**What is needed**
Copy each line below exactly and leave the pictures out.

======

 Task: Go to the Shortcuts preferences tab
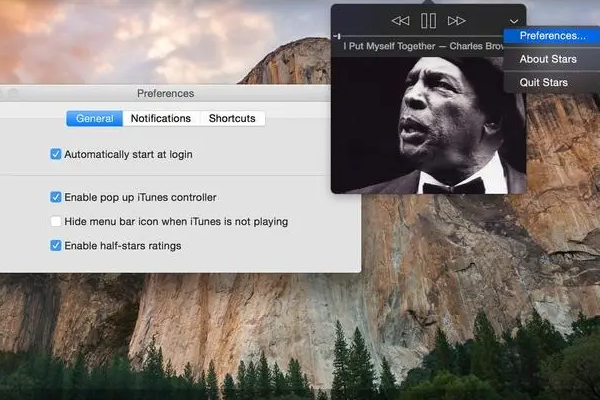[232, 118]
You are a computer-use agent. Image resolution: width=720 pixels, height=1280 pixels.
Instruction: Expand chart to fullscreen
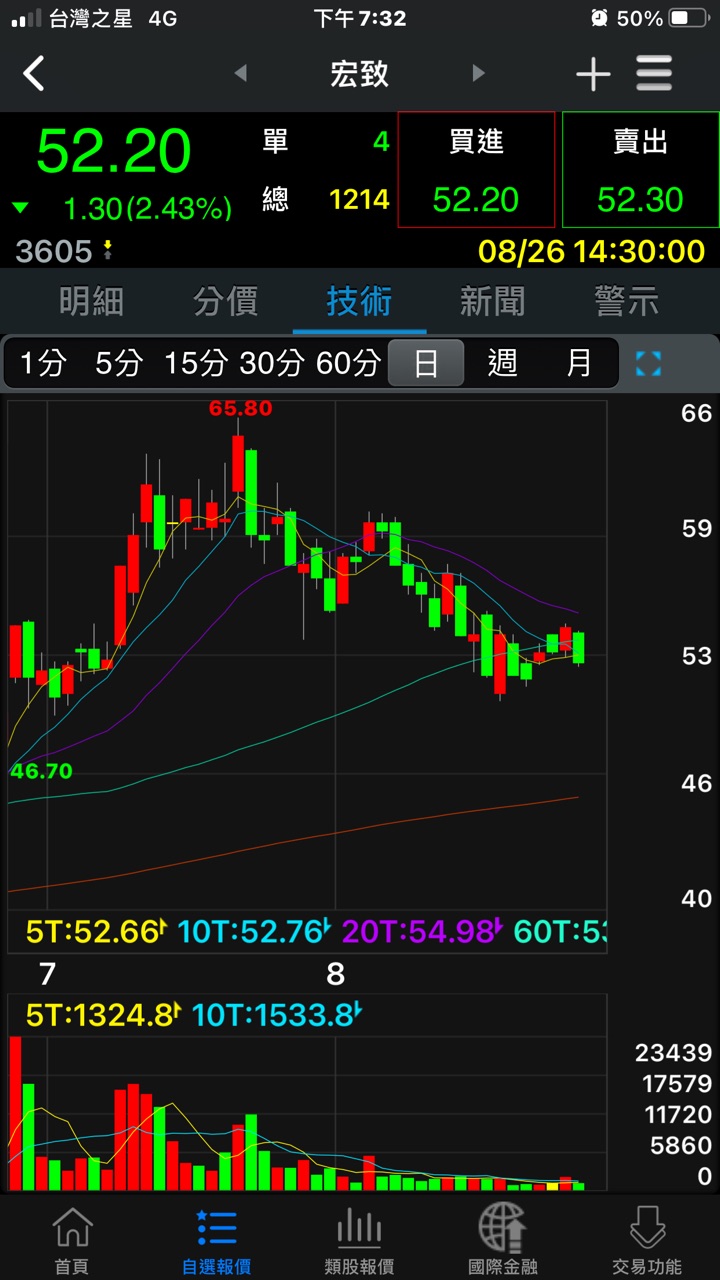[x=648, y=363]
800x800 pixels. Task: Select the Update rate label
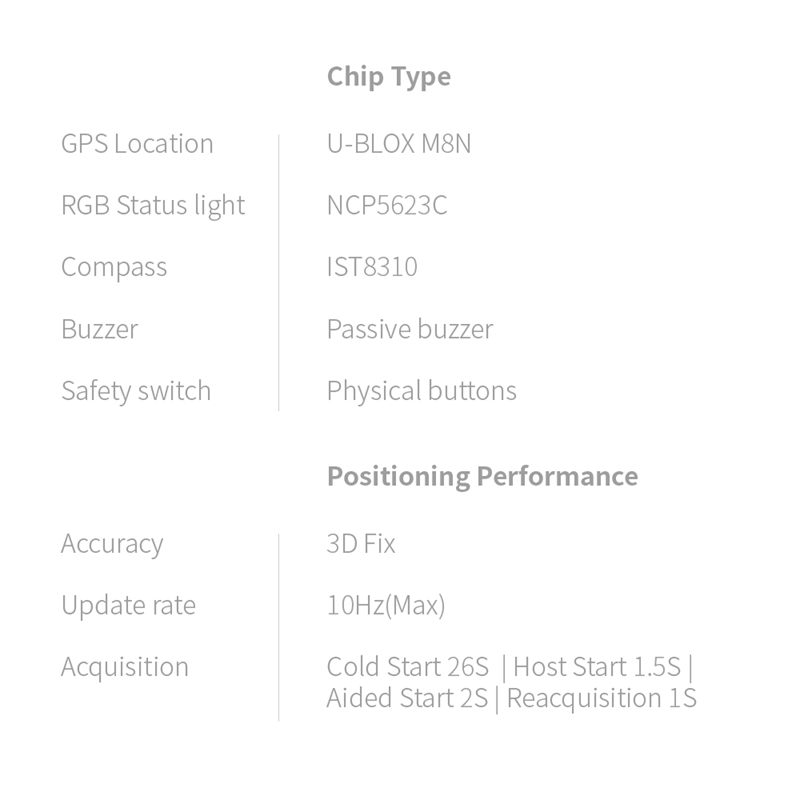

======

**Output for this task**
 Task: Go to the Shortcuts preferences tab
[232, 118]
You are a computer-use agent. Image resolution: width=720 pixels, height=1280 pixels.
Instruction: Expand chart to fullscreen
[x=648, y=363]
800x800 pixels. Task: Select the Update rate label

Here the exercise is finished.